> TASK REQUIREMENTS
Rewrite everything from the line containing "The width and" down to the end of the records, replacing "Restart" with "Relaunch" and changing nothing else. Leave the pictures out of your answer.

— START OF STORED ROWS —

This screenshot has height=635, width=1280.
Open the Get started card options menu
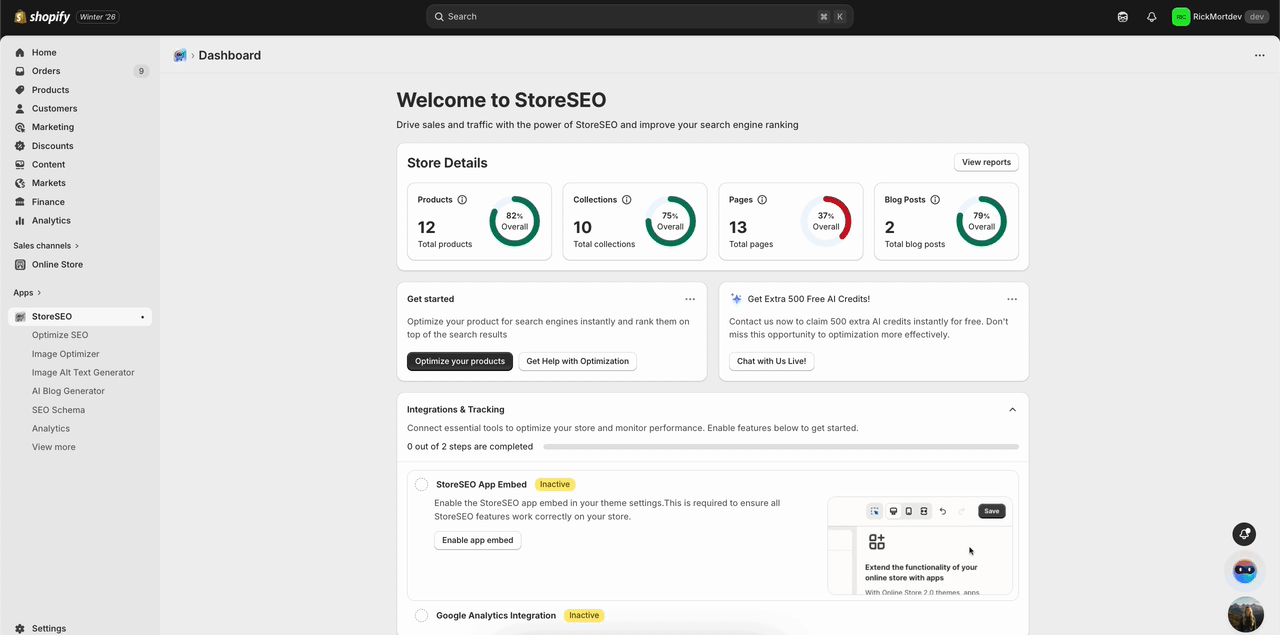690,298
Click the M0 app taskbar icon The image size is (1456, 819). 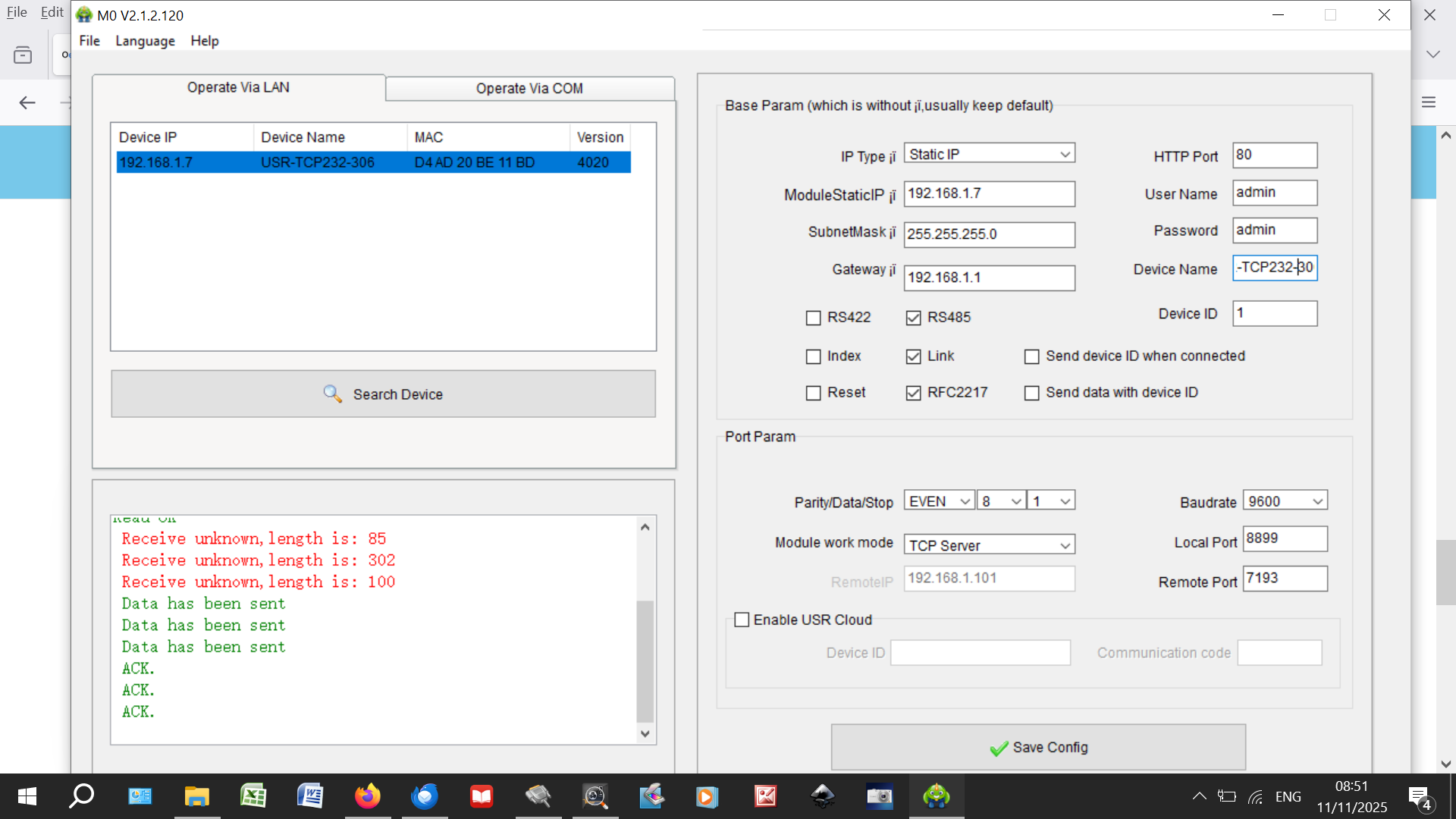937,796
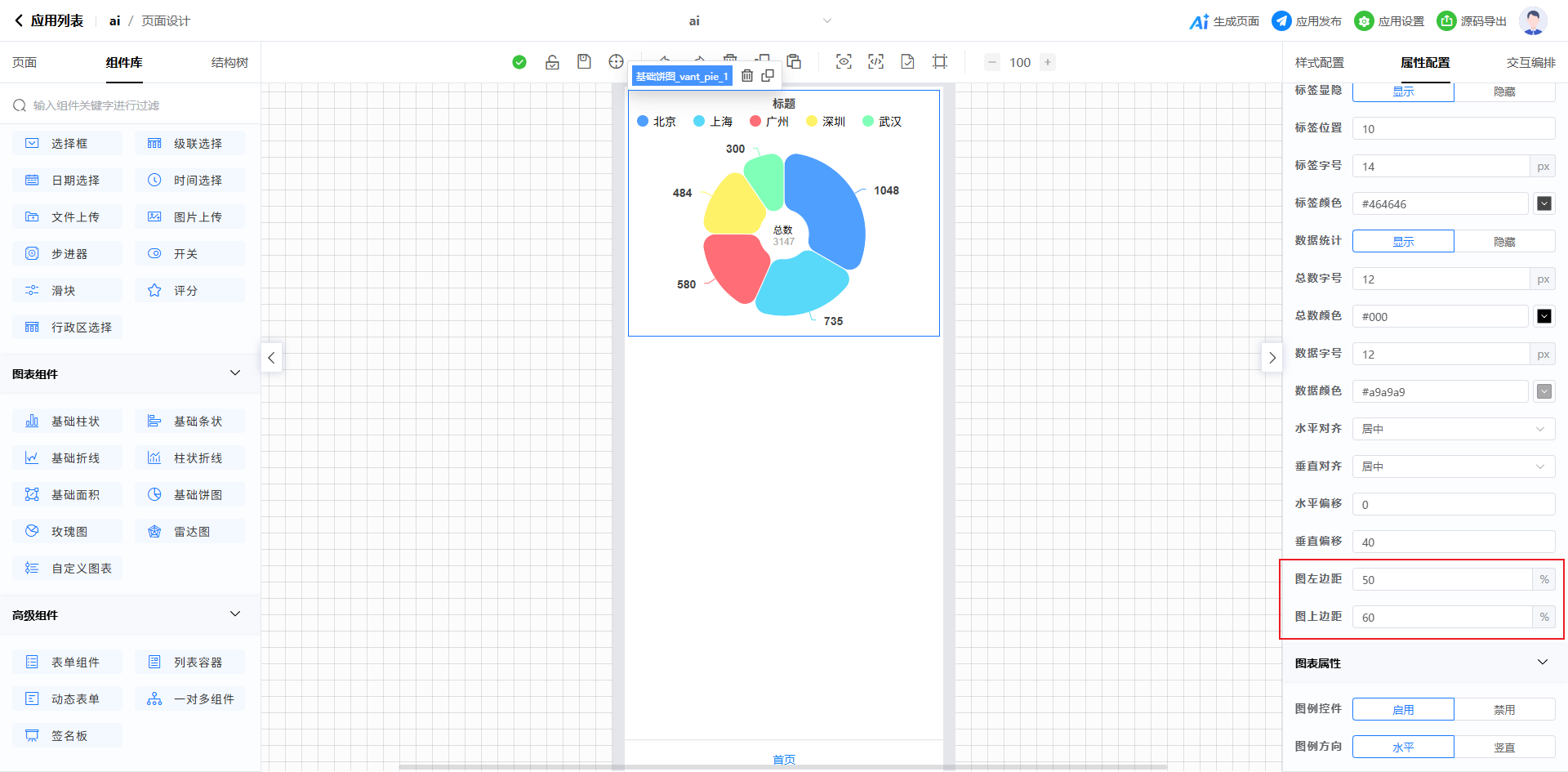
Task: Set 图例控件 to 禁用
Action: point(1503,710)
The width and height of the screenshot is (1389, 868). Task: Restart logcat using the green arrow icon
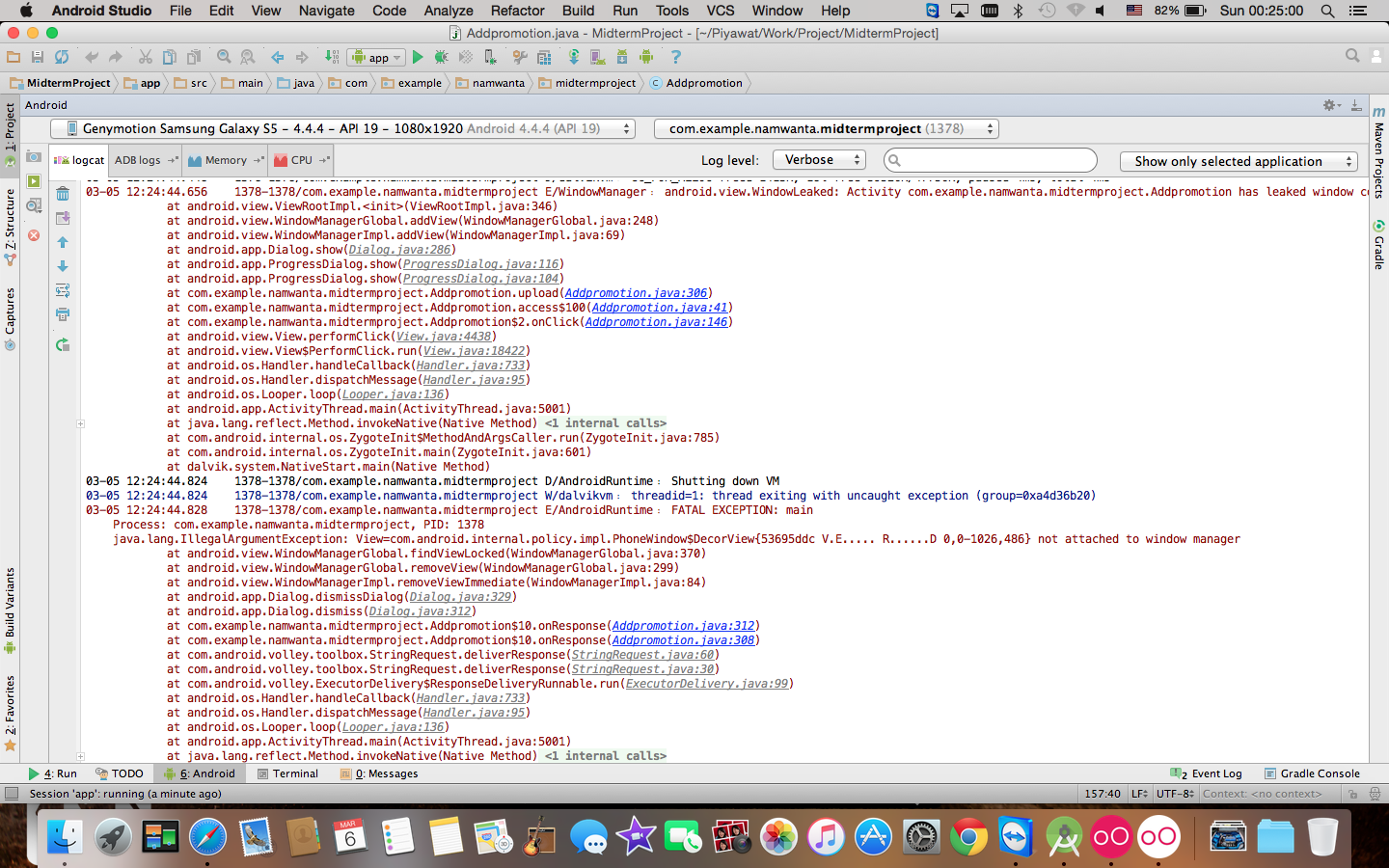63,345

— END OF STORED ROWS —

> COMPLETE RESPONSE
The width and height of the screenshot is (1389, 868). Task: Relaunch logcat using the green arrow icon
63,345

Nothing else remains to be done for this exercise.